The WELC Integrated Care Programme is harnessing the energy and ambitions of all the patient and public engagement forums across the three boroughs. We are developing mature and equal relationships between the public and professionals and regenerating local communities through new approaches to service provision.
We have linked with Healthwatch to canvass the views of local people and are holding engagement events to get people’s input on how integrated care should be designed and its potential impact.
Patient and public involvement is embedded across the programme and will be an ongoing process. The programme will respond to feedback to ensure it maintains a focus on what matters most to the population. 
The whole WELC programme is underpinned by systematically and regularly profiling the whole population for their 12 month risk of admission to hospital with patients in the top three risk bands who are either over 65 or have one or more long-term condition as our target population.
Population risk profiles (using a standard score across all three boroughs) will allow the programme to continually reassess and validate the clinical case for change and more reliably map interventions and costs to patient groups.
The contracting model is being developed in a dedicated reimbursement working group. The group has agreed a road map towards an eventual capitation model in 2016/17 with an interim integrated ‘fee-for-service’ model in 2014/15. 
The interim model will promote integration of services by CCGs contracting with a ‘provider consortia’ for all the interventions. Bringing together provider consortiums to respond to an integrated care specification will pose significant challenges and will require specific provider organisational development.

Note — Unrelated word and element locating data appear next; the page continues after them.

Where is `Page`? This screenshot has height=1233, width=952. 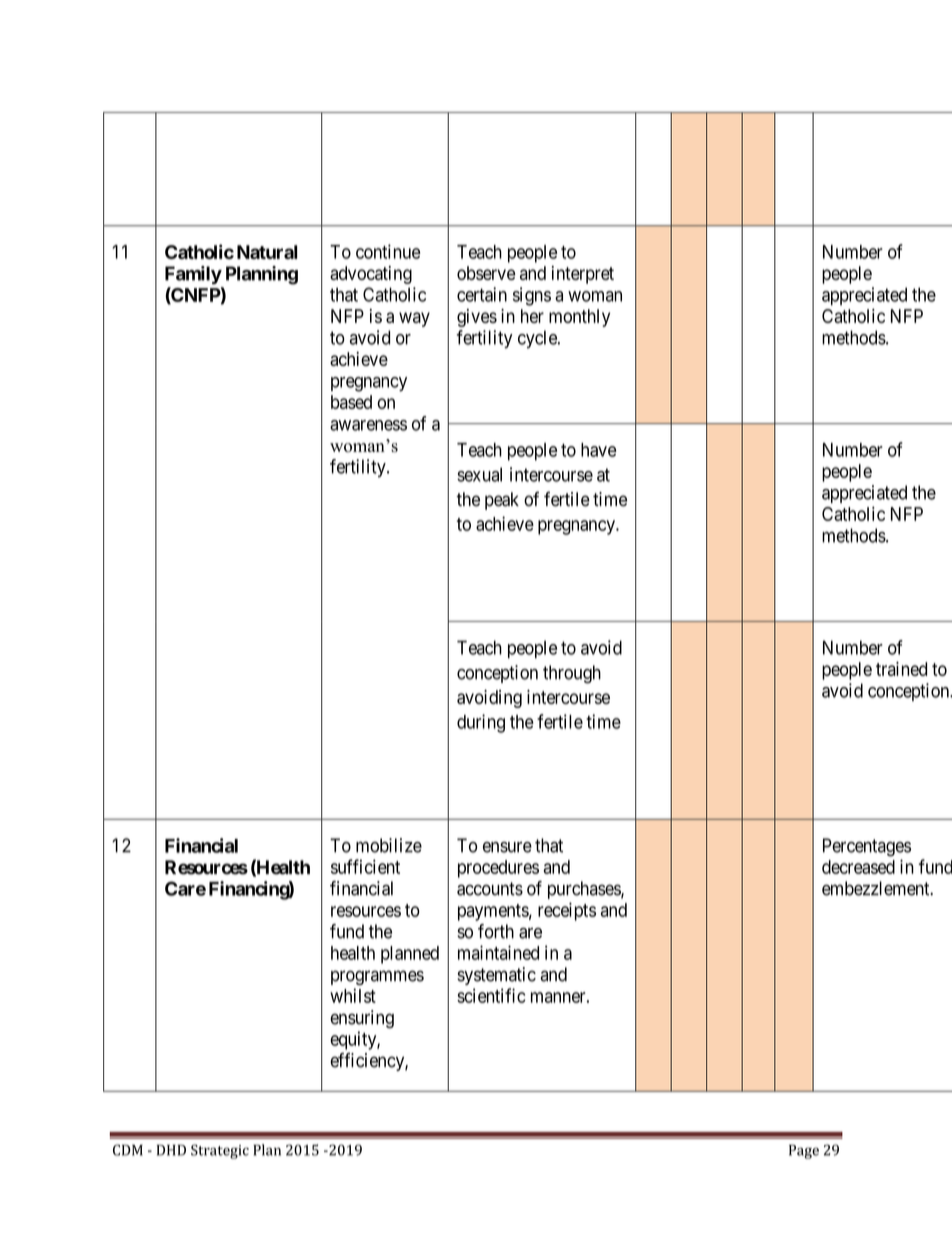 Page is located at coordinates (804, 1151).
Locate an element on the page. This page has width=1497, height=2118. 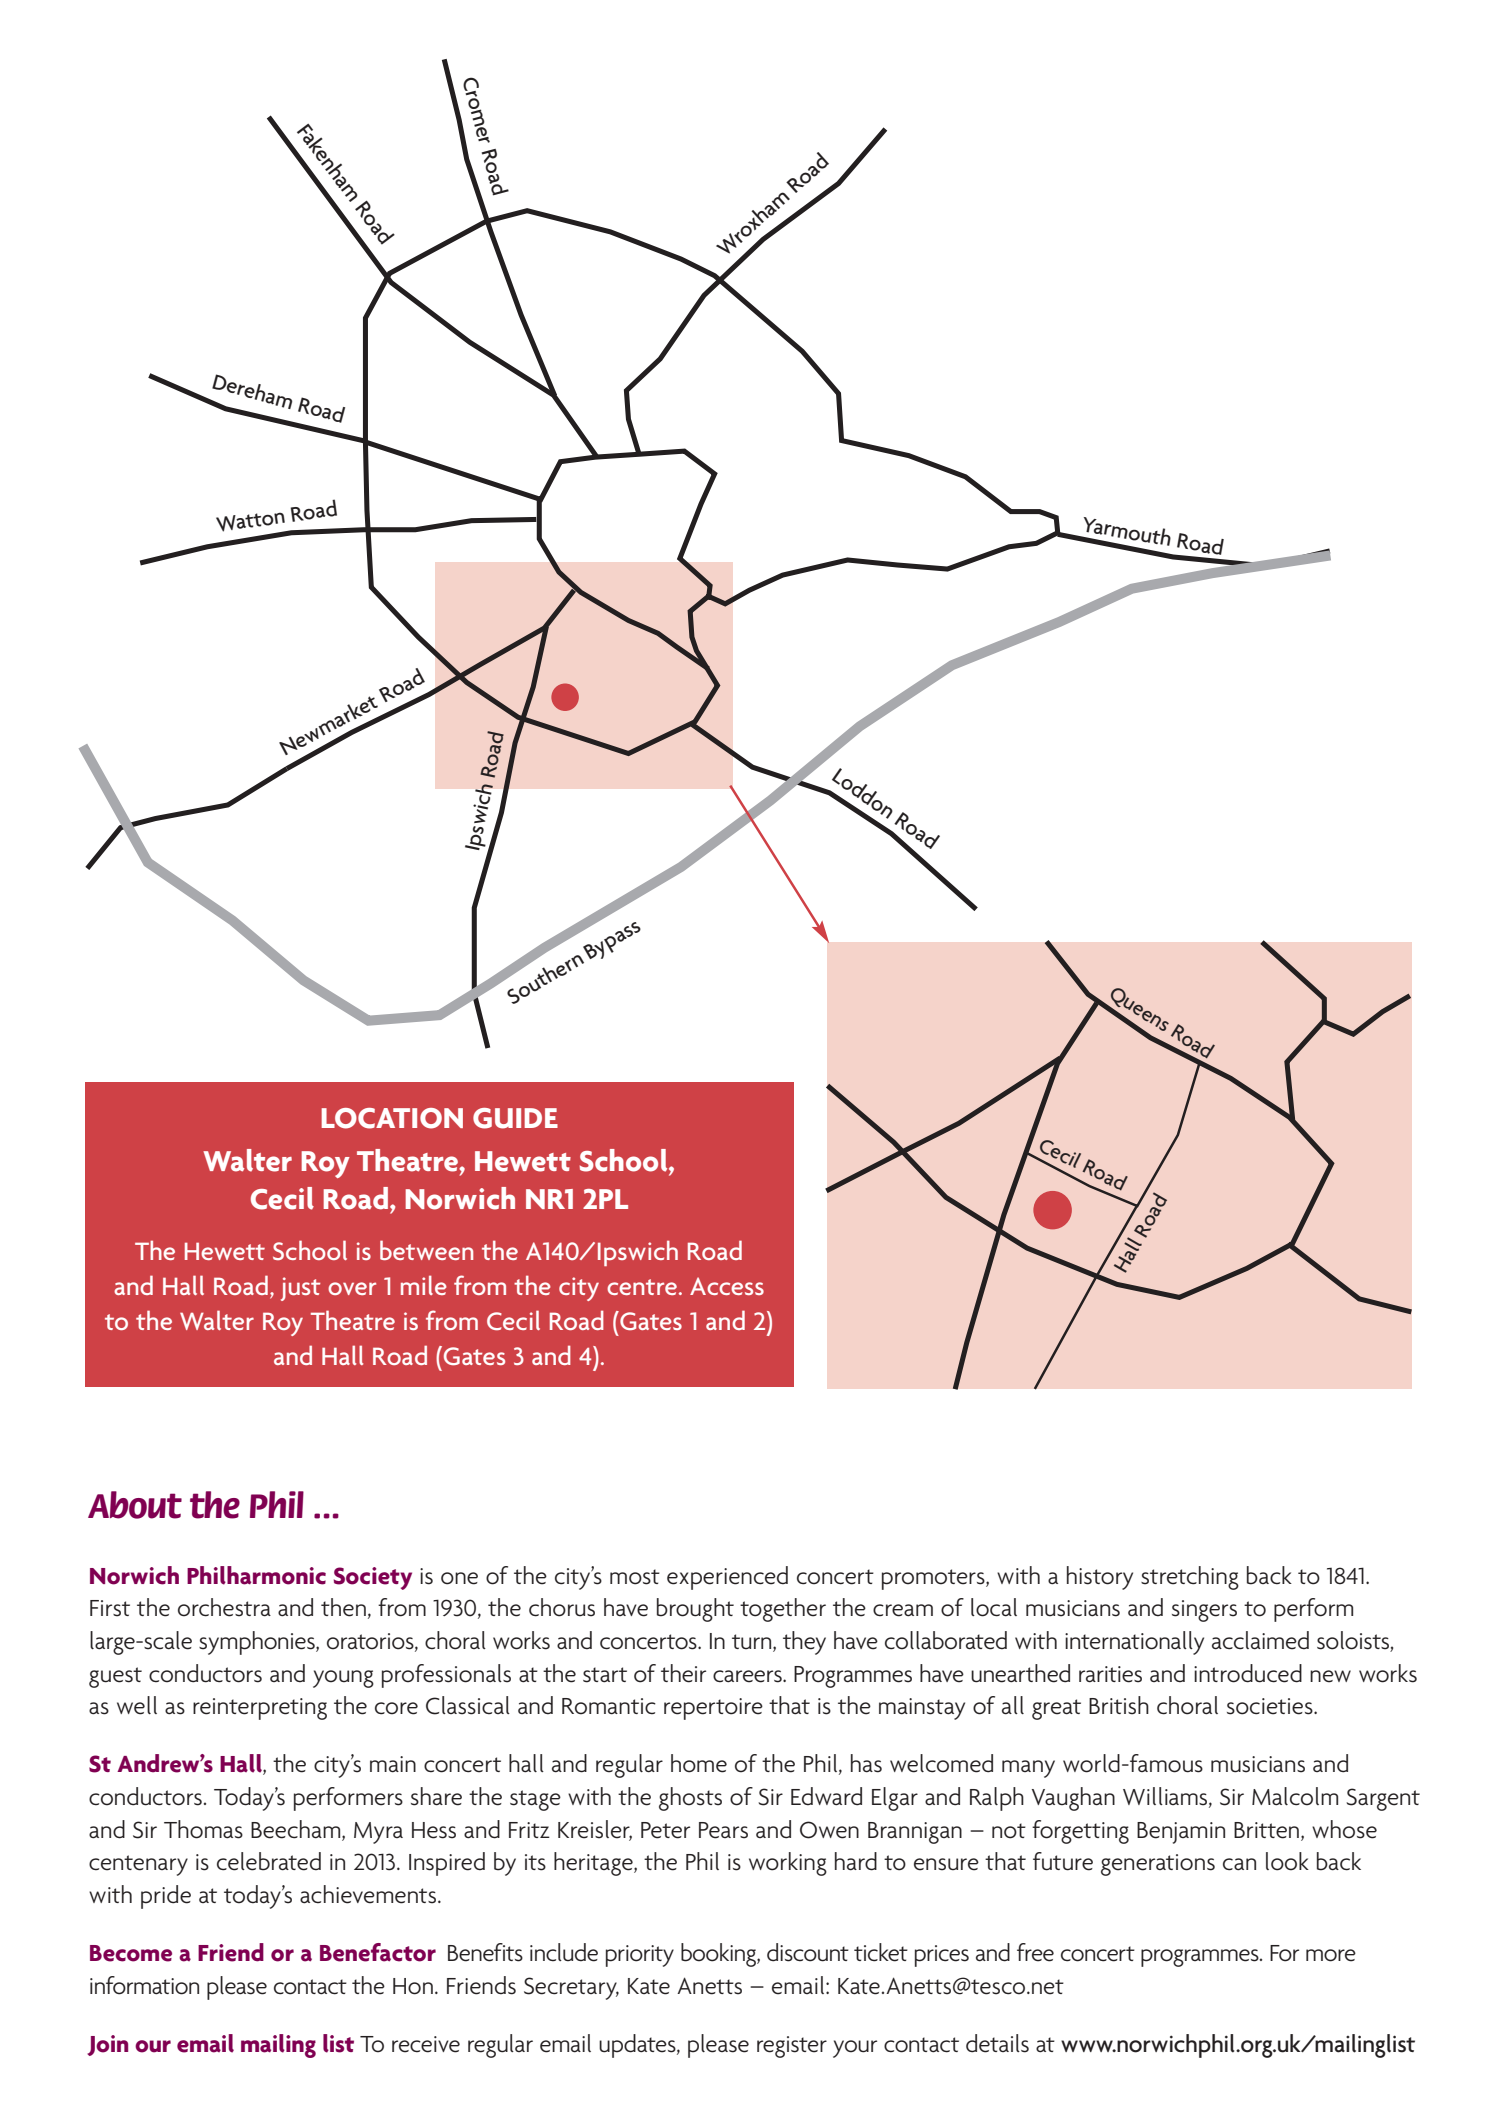
register is located at coordinates (792, 2047).
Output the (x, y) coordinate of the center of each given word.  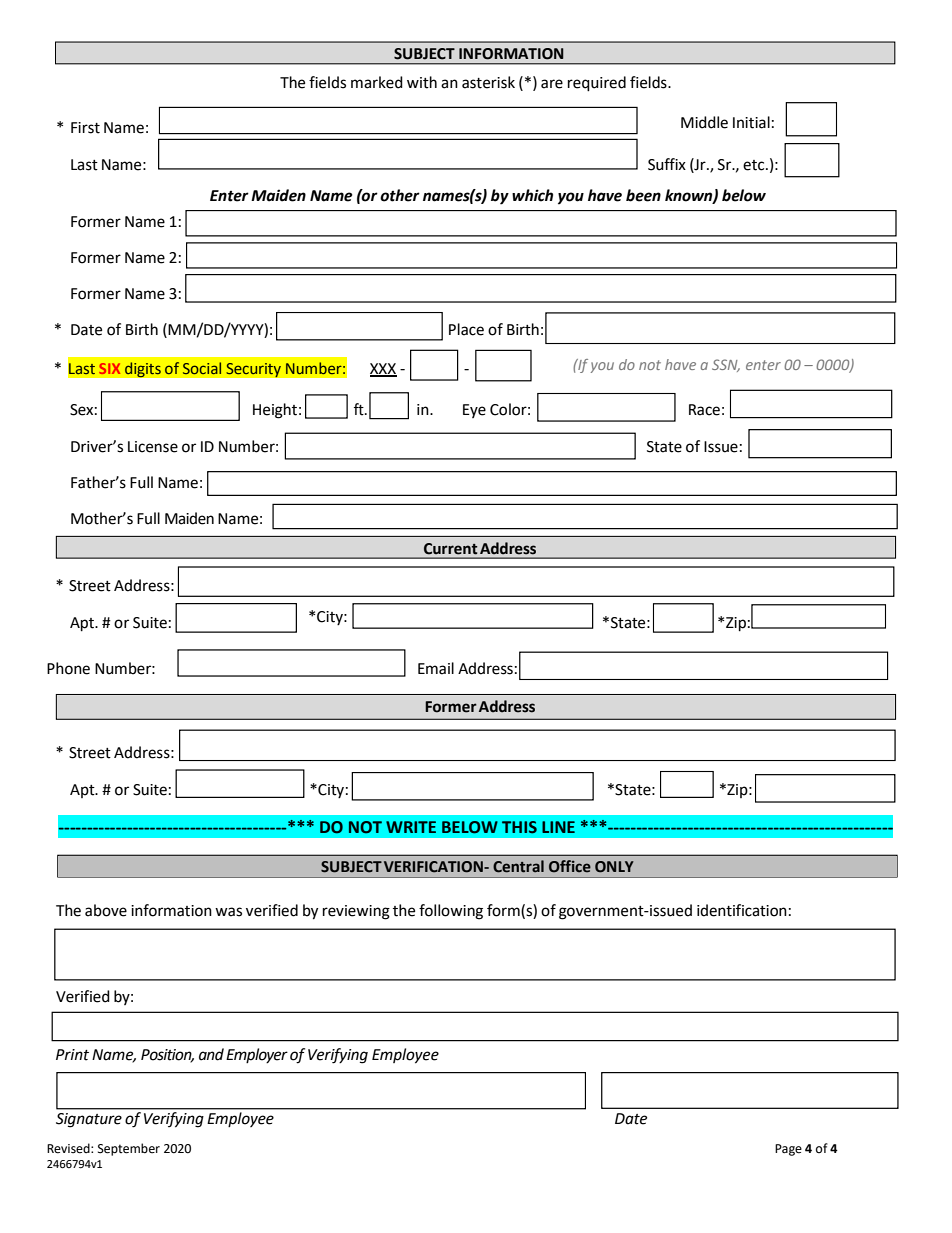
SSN (726, 365)
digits (142, 370)
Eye (474, 411)
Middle (704, 122)
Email (436, 668)
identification (742, 910)
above (106, 910)
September (129, 1149)
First (85, 128)
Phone (68, 668)
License (153, 447)
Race (704, 410)
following (451, 912)
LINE (558, 827)
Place (466, 329)
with (422, 82)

A major challenge we are now working on is to understand the cost distribution across the whole health economy and we are engaging with expertise in the three local authorities to start to map this.
We are working with UCLP, our Academic Health Science Partnership, to develop our evaluation approach and methodology. Across UCLP, several boroughs have been implementing and testing different approaches to integrated care to deliver better quality care and improved patient experience, along with financial savings. This provides the opportunity for benchmarking and comparison with other teams, as well as a mechanism for broader learning and dissemination.